### DOCUMENT SECTION

=-=-=

Phase 3: Matching Execution

def match_commits_to_artifacts(commits, artifacts, config):
    matches = []

    for commit in commits:
        commit_matches = {
            'commit_hash': commit['hash'],
            'issues': [],
            'pull_requests': [],
            'projects': [],
            'milestones': []
        }

        # Pre-filter artifacts by timestamp (optimization)
        time_window = timedelta(days=config['time_window_days'])
        candidates = filter_by_timewindow(artifacts, commit['timestamp'], time_window)

        # Match against each artifact type
        for artifact_type, artifact_list in candidates.items():
            for artifact in artifact_list:
                confidence = calculate_confidence(commit, artifact, config)

                if confidence >= config['confidence_threshold']:
                    commit_matches[artifact_type].append({
                        'number': artifact['number'],
                        'title': artifact['title'],
                        'url': artifact['url'],
                        'confidence': confidence,
                        'matched_by': get_matched_strategies(commit, artifact)
                    })

        # Sort by confidence (highest first)
        for artifact_type in commit_matches:
            if commit_matches[artifact_type]:
                commit_matches[artifact_type].sort(
                    key=lambda x: x['confidence'],
                    reverse=True
                )

        matches.append(commit_matches)

    return matches

Phase 4: Semantic Similarity (AI-Powered)

def semantic_similarity(commit, artifact):
    """
    Calculate semantic similarity between commit and GitHub artifact.
    Returns: 0.0-1.0 similarity score
    """

    # Prepare commit context (message + diff summary)
    commit_text = f"{commit['message']}\n\n{commit['diff_summary']}"

    # Prepare artifact context (title + body excerpt)
    artifact_text = f"{artifact['title']}\n\n{artifact['body'][:2000]}"

    # Use Claude Sonnet for deep understanding
    prompt = f"""
Compare these two texts and determine their semantic similarity on a scale of 0.0 to 1.0.

Commit:
{commit_text}

GitHub {artifact['type']}:
{artifact_text}

Consider:
- Do they describe the same feature/bug/change?
- Do they reference similar code areas, files, or modules?
- Do they share technical terminology or concepts?
- Is the commit implementing what the artifact describes?

Return ONLY a number between 0.0 and 1.0, where:
- 1.0 = Clearly the same work (commit implements the issue/PR)

=-=-=

### TASK SET
[a] Name every key defined in the commit_matches dictionary in the commit-matching code.
[b] Please carry on the commit-matching code from its last line.
The listing that comes next is separate material and is not part of the commit-matching code.

### SUPPLIED DATA
=-=-=

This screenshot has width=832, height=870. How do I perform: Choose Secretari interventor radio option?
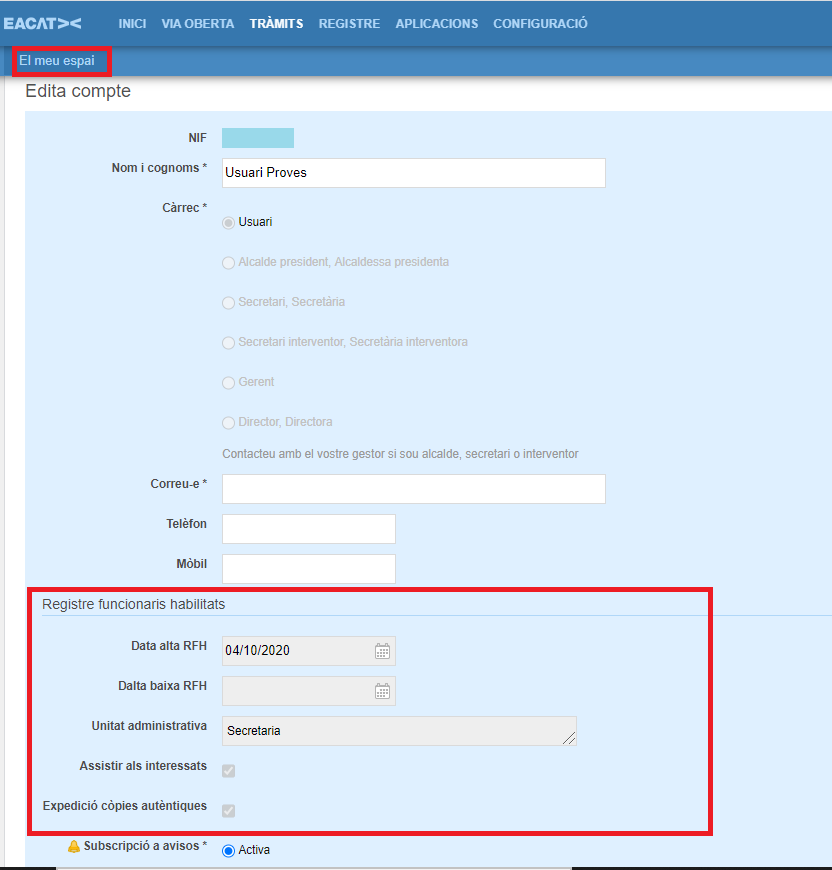click(x=228, y=342)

=-=-=

### YOUR WRITTEN ANSWERS
[a] commit_hash, issues, pull_requests, projects, milestones

[b]
- 0.7-0.9 = Very likely related (strong semantic overlap)
- 0.5-0.7 = Possibly related (some semantic overlap)
- 0.3-0.5 = Weak relation (tangentially related)
- 0.0-0.3 = Unrelated (different topics)

Score:"""

    # Execute with Claude Sonnet
    response = claude_api(prompt, model="claude-4-5-sonnet-latest")

    try:
        score = float(response.strip())
        return max(0.0, min(1.0, score))  # Clamp to [0.0, 1.0]
    except:
        return 0.0  # Default to no match on error

Matching Strategy Details

Explicit Reference Patterns

I recognize these patterns in commit messages:

EXPLICIT_PATTERNS = [
    r'#(\d+)',                    # #123
    r'GH-(\d+)',                  # GH-123
    r'(?:fix|fixes|fixed)\s+#(\d+)',      # fixes #123
    r'(?:close|closes|closed)\s+#(\d+)',  # closes #123
    r'(?:resolve|resolves|resolved)\s+#(\d+)',  # resolves #123
    r'(?:implement|implements|implemented)\s+#(\d+)',  # implements #123
    r'\(#(\d+)\)',                # (#123)
]

def extract_explicit_references(commit_message):
    refs = []
    for pattern in EXPLICIT_PATTERNS:
        matches = re.findall(pattern, commit_message, re.IGNORECASE)
        refs.extend([int(m) for m in matches])
    return list(set(refs))  # Deduplicate

Timestamp Correlation

def correlate_timestamps(commit, artifact):
    """
    Calculate timestamp correlation score based on temporal proximity.
    Returns: 0.0-1.0 correlation score
    """

    commit_time = commit['timestamp']

    # Consider multiple artifact timestamps
    relevant_times = []
    if artifact.get('created_at'):
        relevant_times.append(artifact['created_at'])
    if artifact.get('updated_at'):
        relevant_times.append(artifact['updated_at'])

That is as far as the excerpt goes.